The Northern League (1889) barred professional clubs in 1906 and remained strictly amateur until 1974. It rarely provided new entrants to the Football League unless its constituent clubs wished to turn professional.

This was mirrored by the Isthmian League (1905), covering London and the South-East. Despite their relative lack of impact on the Football League, they dominated the FA Amateur Cup, collecting the trophy 50 times between them from 1894 to 1974.

This remaining group of regional amateur and semi-professional leagues formed a patchwork across England and Wales, collectively known as "non-League football". Non-League in this sense referred to outside the national, professional Football League, rather than without a league. There was relatively little movement between leagues, although ambitious clubs could apply for membership of a stronger competition, often to replace a club that had folded.

=== Creation of the Third Division ===
In 1920, the top division of the Southern League was merged into the Football League to form the Third Division, establishing the Southern League as a feeder to the Football League and ending claims to their parity. The following season a further division, consisting of teams from a series of northern leagues, formed the Third Division North, with the existing league renamed the Third Division South accordingly.

Many predominant non-League leagues contained a mixture of Football League reserve teams as well as smaller clubs. The Central League became composed entirely of reserve teams after the foundation of the Third Division North encompassed all six of its remaining first teams.

= Data excerpts =
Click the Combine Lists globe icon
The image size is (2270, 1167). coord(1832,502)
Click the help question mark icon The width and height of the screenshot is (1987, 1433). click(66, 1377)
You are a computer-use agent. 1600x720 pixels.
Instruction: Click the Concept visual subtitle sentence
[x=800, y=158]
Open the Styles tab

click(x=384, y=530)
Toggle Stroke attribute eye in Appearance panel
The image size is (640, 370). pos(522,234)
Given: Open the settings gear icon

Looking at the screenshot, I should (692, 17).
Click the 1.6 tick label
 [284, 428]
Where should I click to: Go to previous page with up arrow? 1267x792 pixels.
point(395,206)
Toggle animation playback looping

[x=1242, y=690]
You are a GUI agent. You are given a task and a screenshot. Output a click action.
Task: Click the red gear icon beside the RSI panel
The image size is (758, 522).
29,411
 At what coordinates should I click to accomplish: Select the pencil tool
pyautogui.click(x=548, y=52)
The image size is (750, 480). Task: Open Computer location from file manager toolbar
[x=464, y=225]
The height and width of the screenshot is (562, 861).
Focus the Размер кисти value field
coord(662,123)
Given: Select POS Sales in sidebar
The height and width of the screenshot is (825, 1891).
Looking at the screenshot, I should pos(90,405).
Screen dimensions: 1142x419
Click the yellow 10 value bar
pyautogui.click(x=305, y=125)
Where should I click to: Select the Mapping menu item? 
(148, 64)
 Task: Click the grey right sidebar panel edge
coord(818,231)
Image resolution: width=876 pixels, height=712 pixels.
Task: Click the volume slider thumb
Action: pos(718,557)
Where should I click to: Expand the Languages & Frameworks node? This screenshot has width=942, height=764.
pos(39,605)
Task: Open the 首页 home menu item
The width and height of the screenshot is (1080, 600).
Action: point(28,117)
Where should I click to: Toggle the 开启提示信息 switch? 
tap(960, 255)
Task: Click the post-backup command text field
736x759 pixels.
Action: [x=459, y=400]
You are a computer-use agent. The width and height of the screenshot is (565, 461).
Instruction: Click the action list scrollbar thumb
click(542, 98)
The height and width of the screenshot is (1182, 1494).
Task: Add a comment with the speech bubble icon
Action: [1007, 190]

= Stated task A =
Print the listing from its first line through the line containing "[x=800, y=158]", both ends included, reproducing each line verbatim.
= Stated task B =
Carry on the non-League football history from its final sentence.
The football history text and the listing are independent of each other.

= Final answer A =
Click the Combine Lists globe icon
The image size is (2270, 1167). coord(1832,502)
Click the help question mark icon The width and height of the screenshot is (1987, 1433). click(66, 1377)
You are a computer-use agent. 1600x720 pixels.
Instruction: Click the Concept visual subtitle sentence
[x=800, y=158]

= Final answer B =
==1951–79: Southern League and Northern Premier League==
===Election to the Football League===
Clubs in the strongest leagues could apply to join the Football League by standing in an annual election. The bottom four teams in the League's lowest division were also obliged to stand in the election, and the existing League members would vote on the four teams from all those applying.

Typically, around 10–15 non-League teams applied each year, but most of them gained only a handful of votes, and between 1951 and 1979, only seven non-league clubs won election to the League at the expense of an existing League club, in addition to the four clubs which benefited from the expansion of the Football League in 1950.
The teams that were promoted to the League were:

- 1950: Shrewsbury Town (Midland League), Scunthorpe & Lindsey United (Midland League), Colchester United (Southern League), Gillingham (Southern League) were elected to expand the Football League from 88 to 92 teams.
- 1951: Workington (North Eastern League) replaced New Brighton
- 1960: Peterborough United (Midland League) replaced Gateshead
- 1962: Oxford United (as Headington United) (Southern League) elected to fill the vacancy left by Accrington Stanley's resignation
- 1970: Cambridge United (Southern League) replaced Bradford Park Avenue
- 1972: Hereford United (Southern League) replaced Barrow
- 1977: Wimbledon (Southern League) replaced Workington
- 1978: Wigan Athletic (Northern Premier League) replaced Southport

===1951–68: Southern League===
The Southern League provided many of the subsequently promoted teams along with the Midland League.

No clear northern equivalent to the Southern League was established, although the Lancashire Combination, the Cheshire League (successor to The Combination, established 1919) and the Northern Alliance League occasionally provided successful applicants until the establishment of the Northern Premier League.

The Birmingham & District League's last Football League application was made in 1958, and its top teams started to promote to an expanded Southern League. Although this was not a formal system of promotion and relegation, its top teams continued to join the Southern League or the Midland League.

There was still an absence of a unified northern equivalent to the Southern League and, in-part due to this, there was the first of often chaotic reorganisations of the non-league game.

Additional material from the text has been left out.